Your objective. Copy the records from the line with "Given: Select the CSV内容確認 step label" up to and including the line with "[x=48, y=295]", substituting "calendar field" for "date picker" and keeping everything else the same. Return only those lines, without the pictures.

Task input.
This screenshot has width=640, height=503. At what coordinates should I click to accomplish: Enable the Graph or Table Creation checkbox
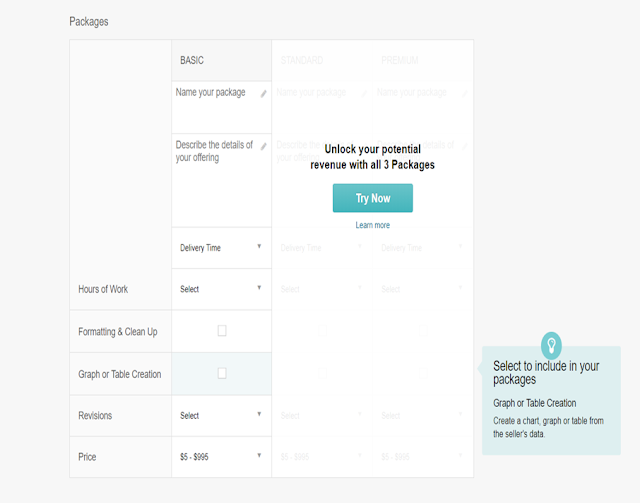tap(222, 373)

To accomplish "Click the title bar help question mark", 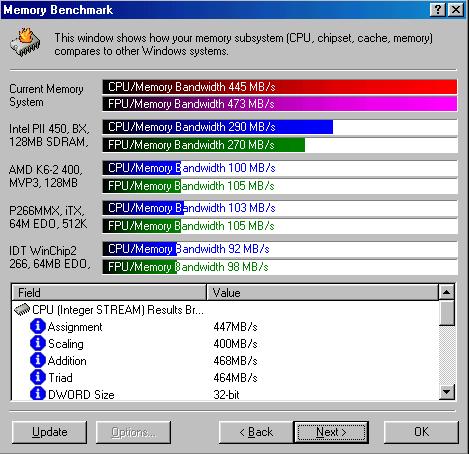I will (x=438, y=9).
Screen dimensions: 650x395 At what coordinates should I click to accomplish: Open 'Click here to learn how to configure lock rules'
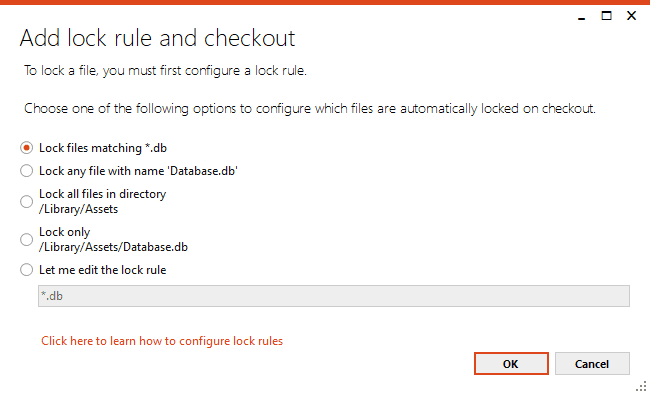coord(162,341)
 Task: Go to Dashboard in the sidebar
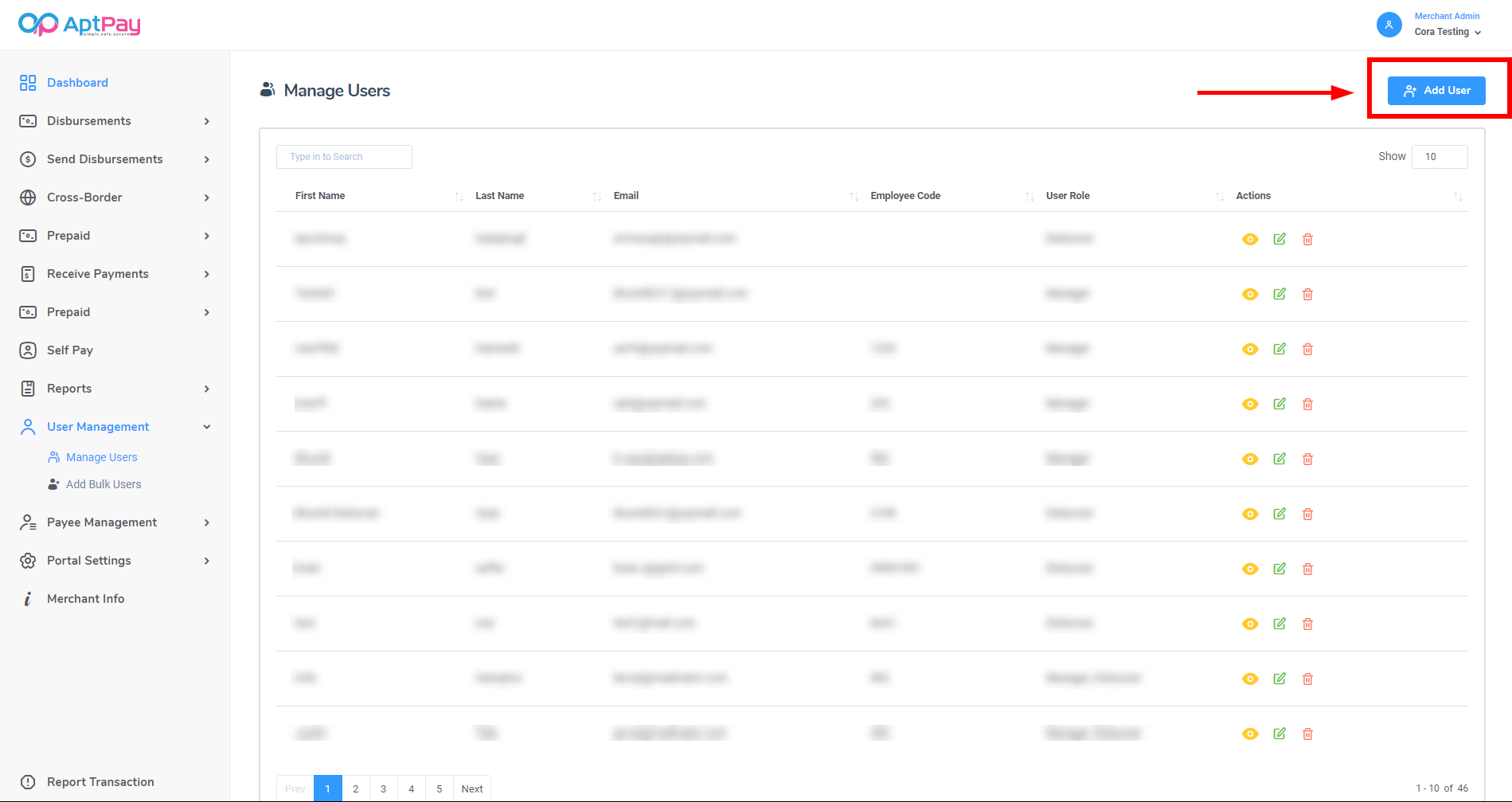coord(77,83)
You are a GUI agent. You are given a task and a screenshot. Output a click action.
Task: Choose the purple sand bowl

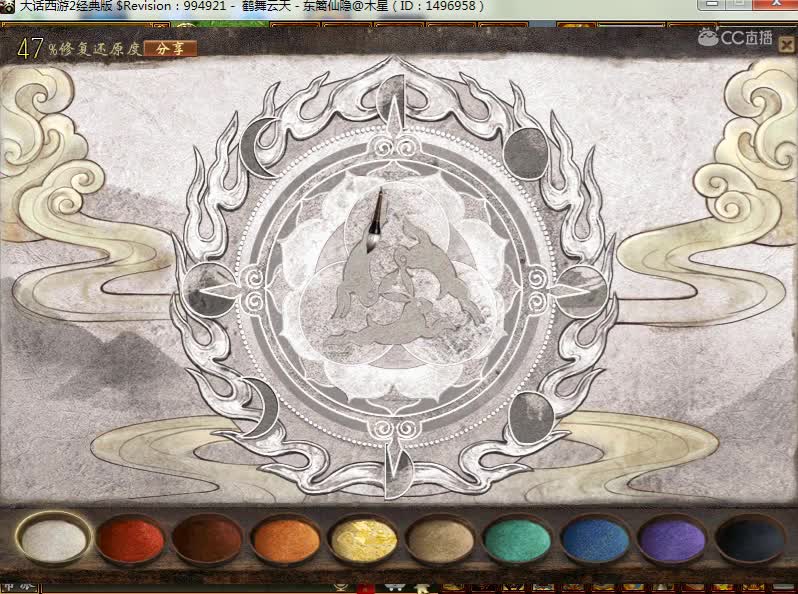point(672,540)
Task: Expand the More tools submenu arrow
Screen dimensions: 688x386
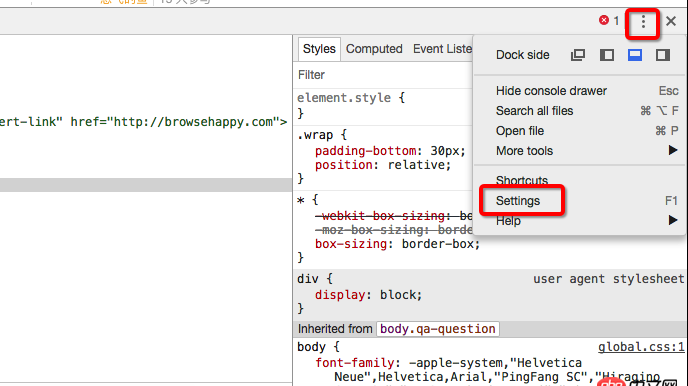Action: [673, 150]
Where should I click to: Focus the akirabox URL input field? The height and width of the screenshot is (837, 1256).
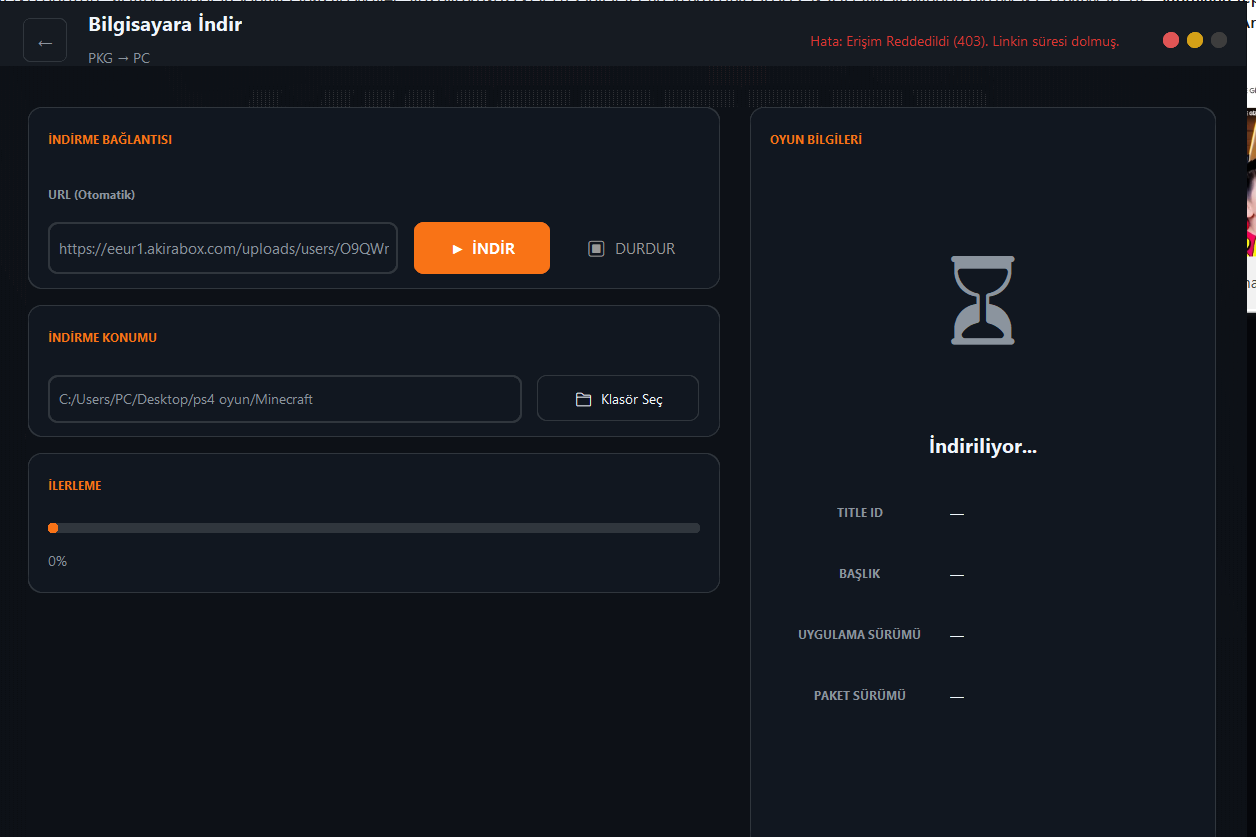(x=223, y=248)
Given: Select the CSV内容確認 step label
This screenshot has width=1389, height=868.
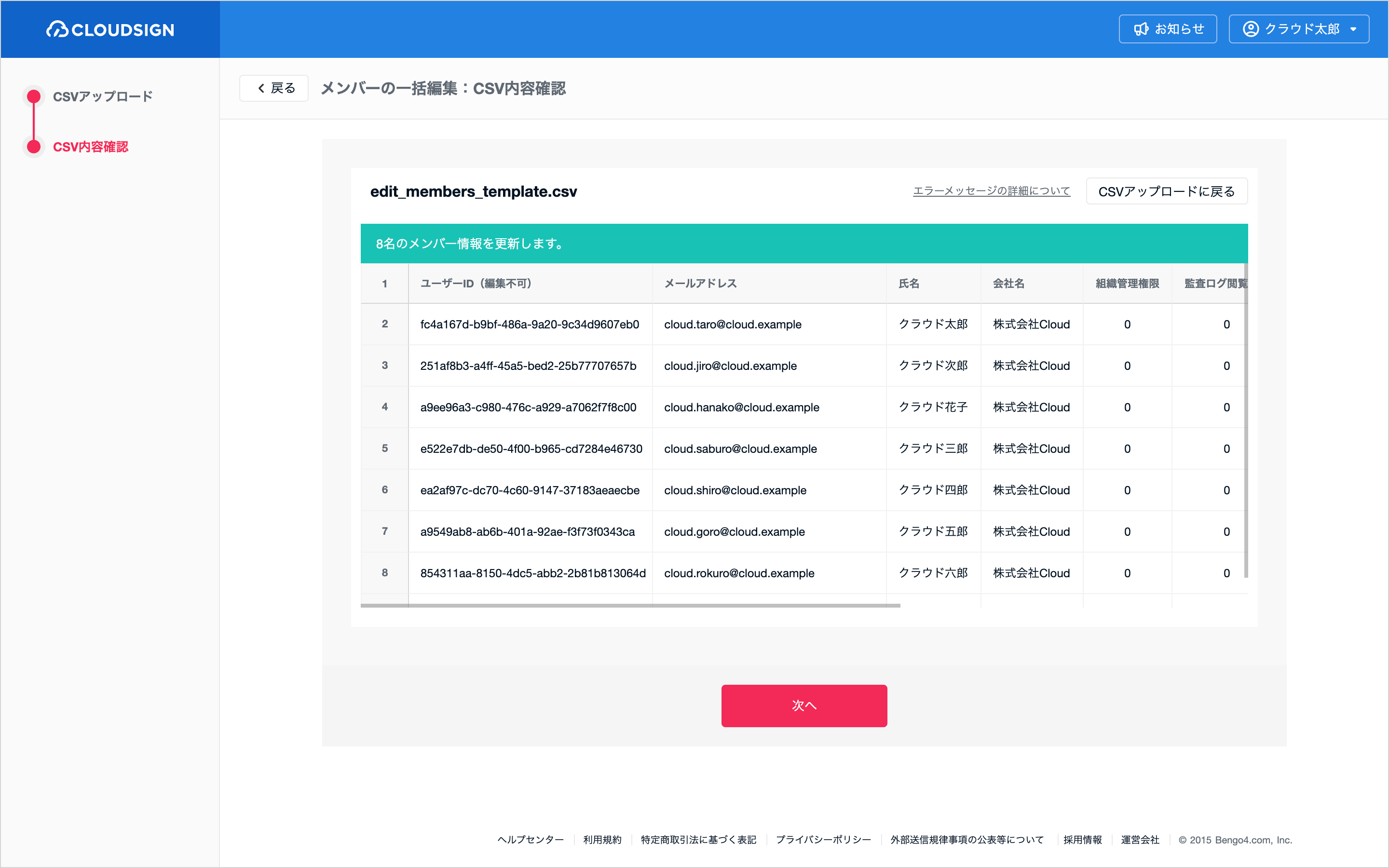Looking at the screenshot, I should tap(91, 147).
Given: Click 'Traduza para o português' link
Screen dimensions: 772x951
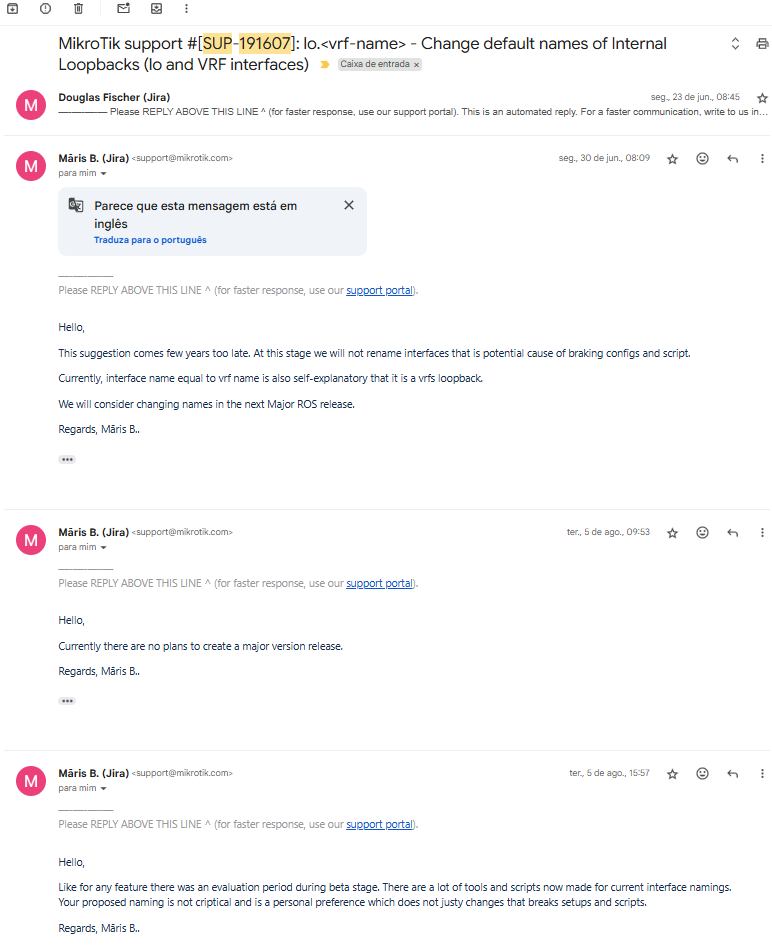Looking at the screenshot, I should tap(150, 240).
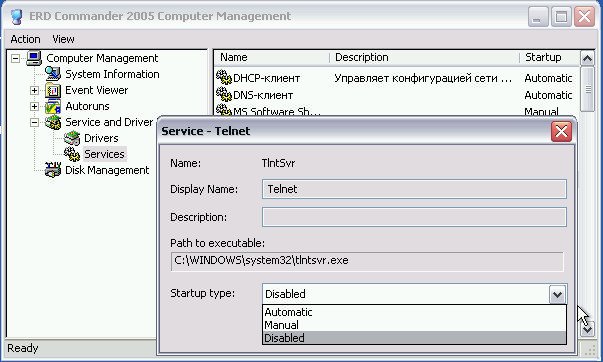603x362 pixels.
Task: Click the System Information icon in tree
Action: click(x=53, y=73)
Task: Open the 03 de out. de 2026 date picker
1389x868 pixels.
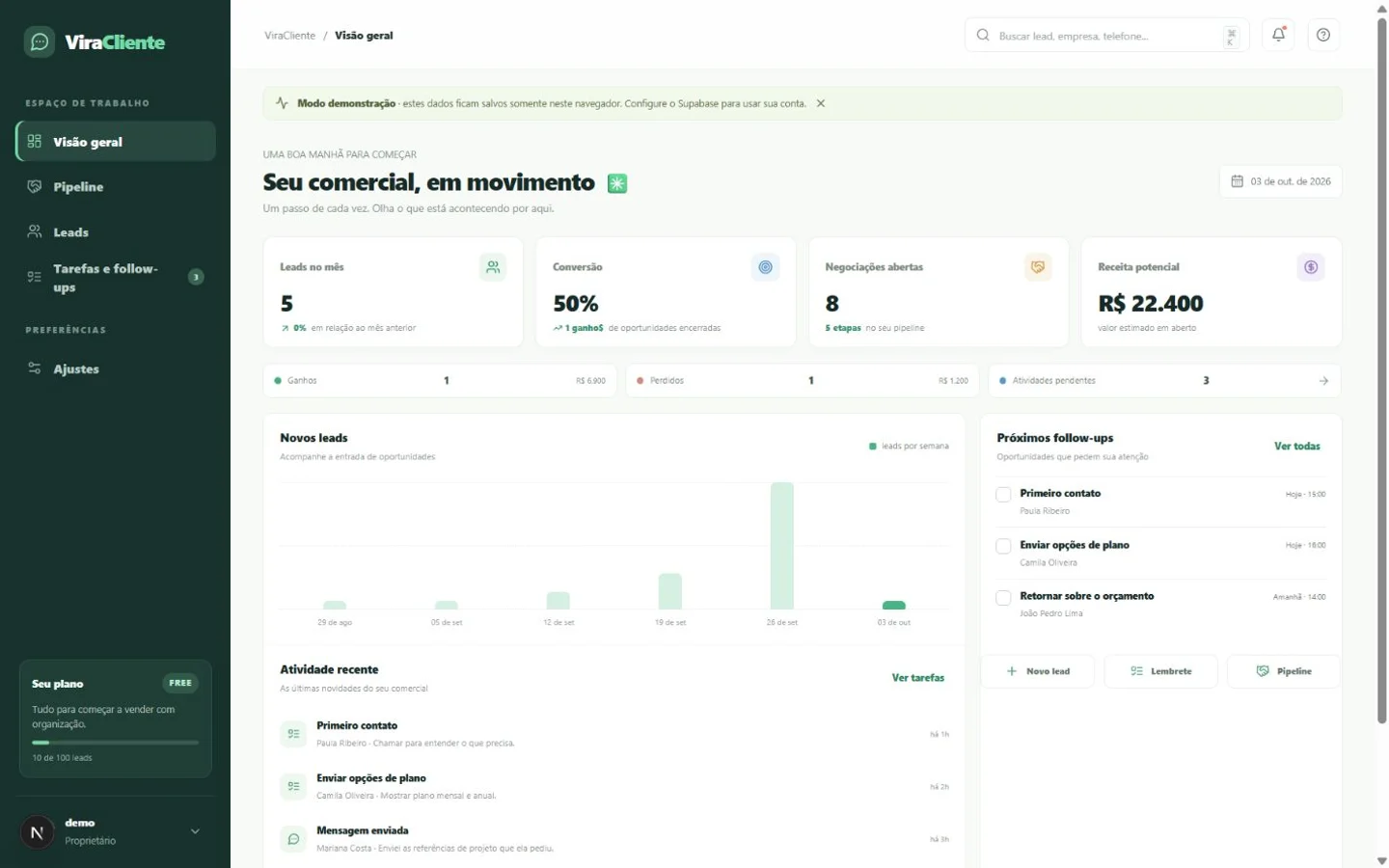Action: (x=1281, y=181)
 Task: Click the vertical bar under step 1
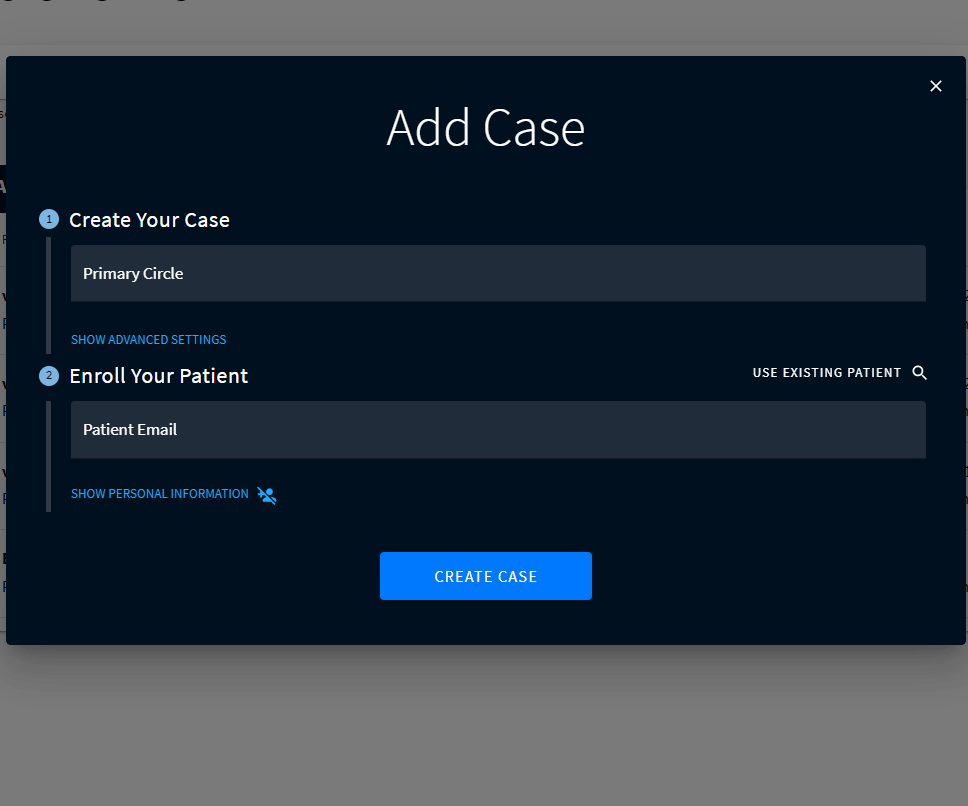[x=48, y=295]
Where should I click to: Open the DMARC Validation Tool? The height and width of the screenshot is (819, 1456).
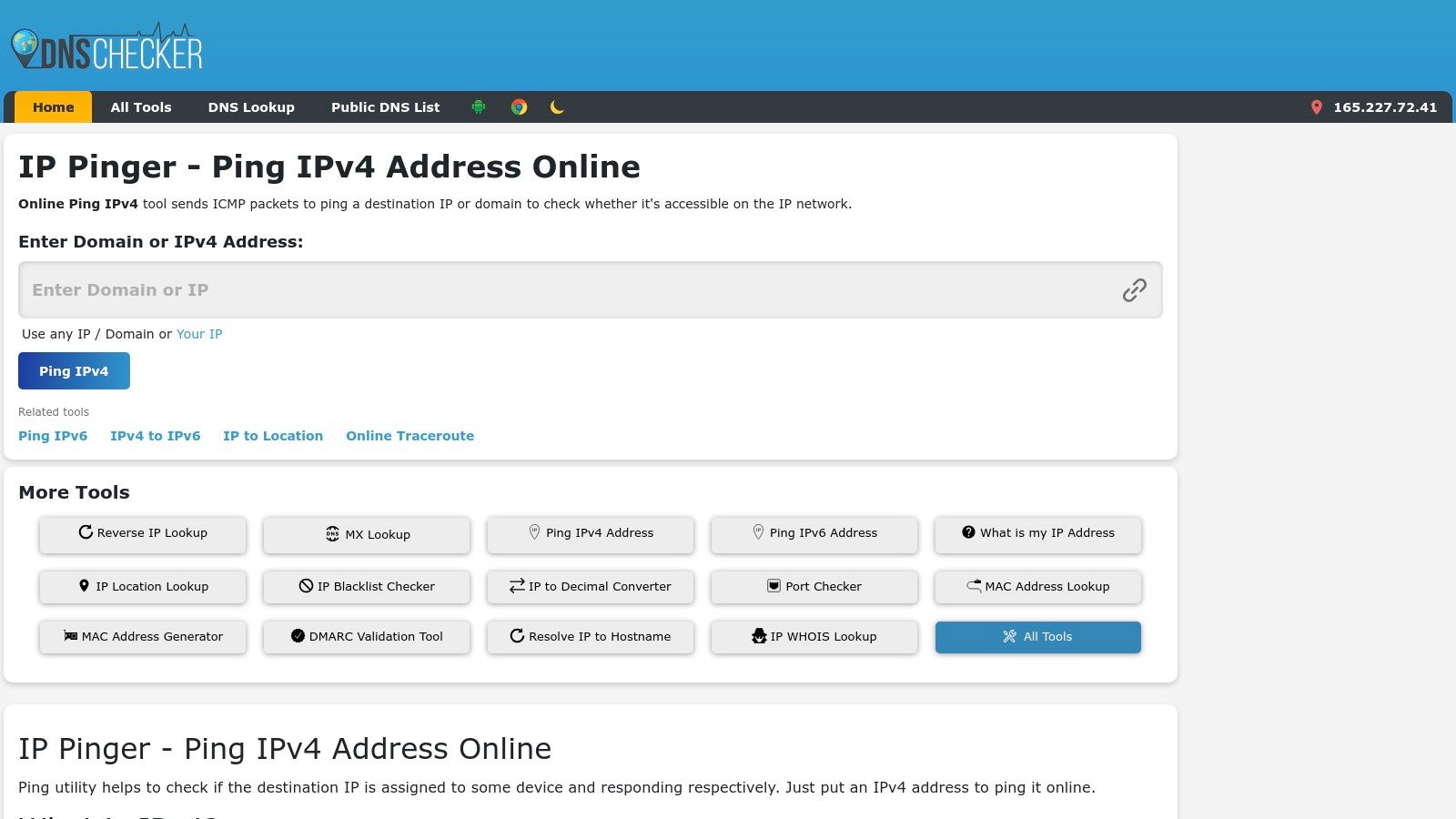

Result.
Given: Select the CSV内容確認 step label
This screenshot has width=1389, height=868.
Looking at the screenshot, I should tap(91, 147).
Given: Click 'Traduza para o português' link
Screen dimensions: 772x951
Looking at the screenshot, I should tap(150, 240).
603x362 pixels.
Task: Click the System Information icon in tree
Action: click(x=53, y=73)
Task: Open the 03 de out. de 2026 calendar field
1389x868 pixels.
Action: (x=1281, y=181)
 Task: Click the vertical bar under step 1
[x=48, y=295]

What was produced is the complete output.